Рассмотрим рассказ Станислава Мишнева «Этап на Песь-Берест» [16]. Егосюжет отражает события гражданской междоусобицы, которая вспыхнула в России после Октябрьской революции 1917 года. Два крестьянина из одной местности пошли служить в НКВД, и теперь они вдвоём сопровождают колонну заключённых – арестованных священнослужителей, идущих по этапу в неизвестный пункт – Песь-Берест. Молодой крестьянин Гаврила Зареченский идёт впервые, настроен он благодушно, бедным арестантам зла не чинит, по-крестьянски заботится о лошадке, с удовольствием ведёт беседу со своим старшим сослуживцем – земляком Губиным, хотя тот пребывает совсем в другом настроении. Губин озлоблен, подозрителен, жесток к арестованным, циничен. Он ведет арестованных не впервые и уже знает, что жизнь людей на этапе находится в его полной воле. Кроме того, среди сопровождаемых священников у него есть личный враг, которого он жаждет убить, движимый местью и ложно понятой справедливостью, и, в конце концов, убивает по-зверски – топором.

Рассказ начинается с описания восхода солнца и утренней зари, которые для неравнодушного сердца кажутся вестниками Божий благодати:

«Над гарью, как над остывшей адовой сковородой, рождался день; неуловимый свет сражался с неуловимой тьмой: начали слезиться на востоке звезды, розоветь небосвод. Словно подпираемое золотистыми мечами, приподнялось над землей отблескивающее медью солнце и застряло в черных просветах обгорелых лесин; и всеми красками заиграла апрельская заря. Свет умыл протаявшие в сугробах выскири, будто расправил скрючившиеся за ночь корни-веревки, что добросовестный работник матери Вселенной. Без отдыха побежал по чаще леса, радостный и веселый».

Такое начало рассказа, далее изображающего мистическую бездну человеческой греховности, является сильным средством отчуждения от этого греха, потому что картина радостной и весёлой утренней зари является заветом того, что Бог есть, Его благодать изливается на русскую землю, которая в эпоху гражданской междоусобицы, по словам писателя, подобна гари, остывшей адовой сковороде. Ведь в это благодатное утро по русской земле гуляют каиновы внуки, из-за злобной зависти и жажды «справедливости» готовые на убийство своих братьев.

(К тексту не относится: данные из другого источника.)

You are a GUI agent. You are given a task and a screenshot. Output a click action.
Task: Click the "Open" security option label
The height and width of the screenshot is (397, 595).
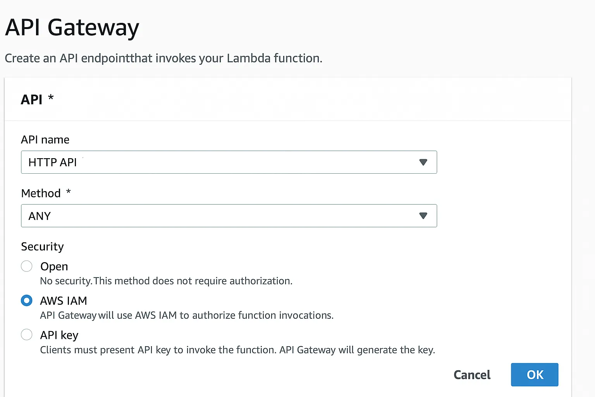(x=54, y=267)
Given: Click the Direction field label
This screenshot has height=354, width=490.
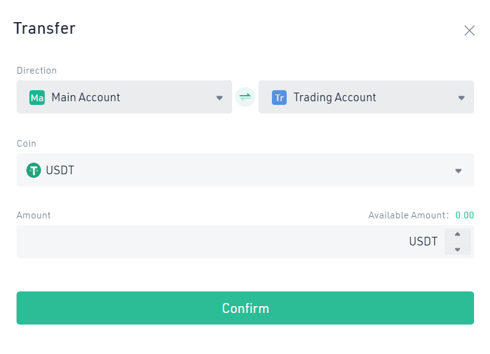Looking at the screenshot, I should [x=37, y=71].
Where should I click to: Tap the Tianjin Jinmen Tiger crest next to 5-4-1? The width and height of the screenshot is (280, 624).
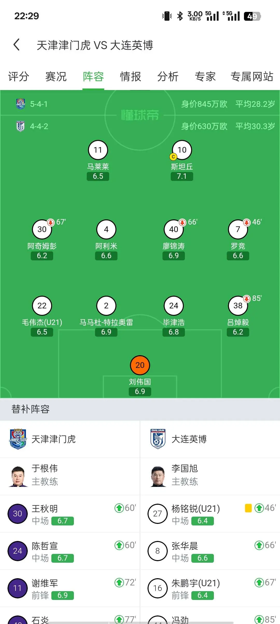click(x=20, y=104)
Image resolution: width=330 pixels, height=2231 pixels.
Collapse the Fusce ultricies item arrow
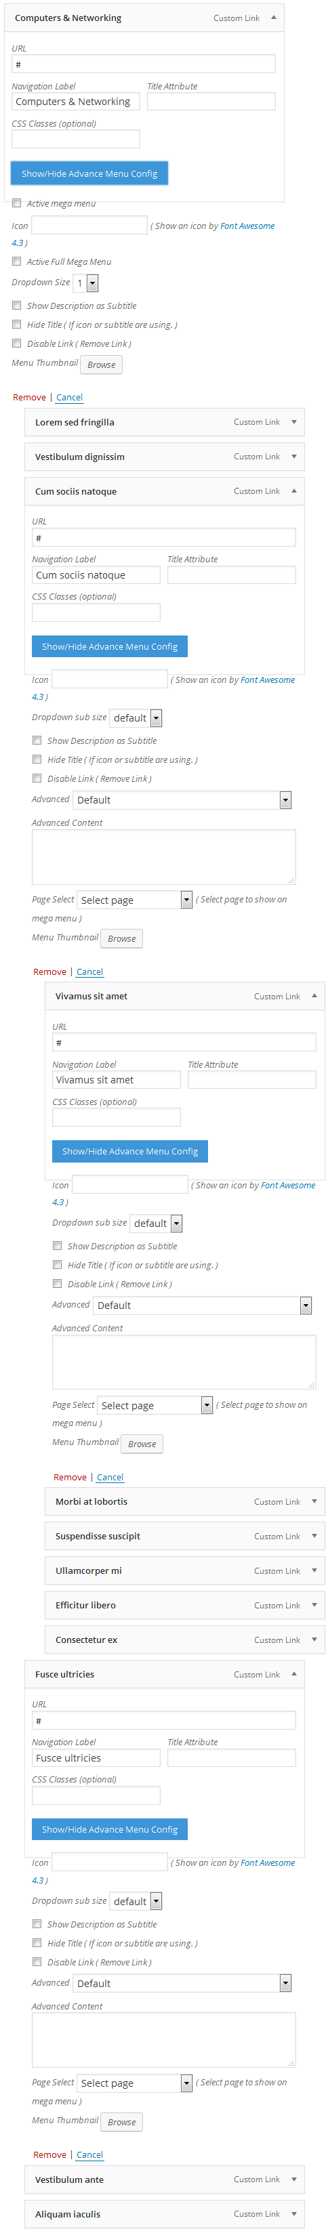(x=294, y=1674)
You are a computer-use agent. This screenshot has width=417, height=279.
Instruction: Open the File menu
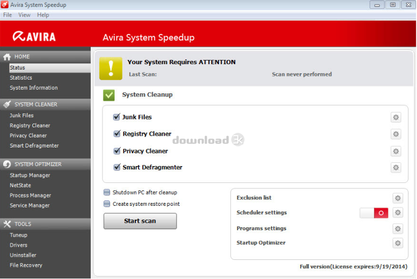[7, 15]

Главный герой рассказа Губин – один из них. На первый взгляд, кажется, что образ этого человека имеет только историческое значение. Да, в революционных событиях сто лет назад принимали участие не только самоотверженные борцы за народное счастье, которые не боялись пожертвовать собственной жизнью, но и активные «борцы» за свою личную удачу и шкурный интерес. Основной чертой таких «борцов» была страшная жестокость, порождённая удивительной трусостью, вечным жутким страхом перед честными и мужественными людьми. Это был мистический страх перед Истиной. Именно к такому типу людей и относился Губин. Он всю свою жизнь завидовал своему родственнику дьякону, страшился его духовной силы и чистоты. И к этому мистическому страху прибавилась ещё бесовская боязнь, что начальство узнает о том, что этот арестованный священнослужитель – его довольно близкий родственник. И тогда он лишится своей должности и хорошего заработка. Ничего нового! Губин повторил грех Каина.Вот это самое страшное! Завистники и злобные мстители множатся обычно в те исторические эпохи, в которых царит хаос и произвол, будь то революции и гражданские войны или анархия «перестроек». Станислав Мишнев в своём рассказе с художественной убедительностью, на языке образов, говорит нам об этом же.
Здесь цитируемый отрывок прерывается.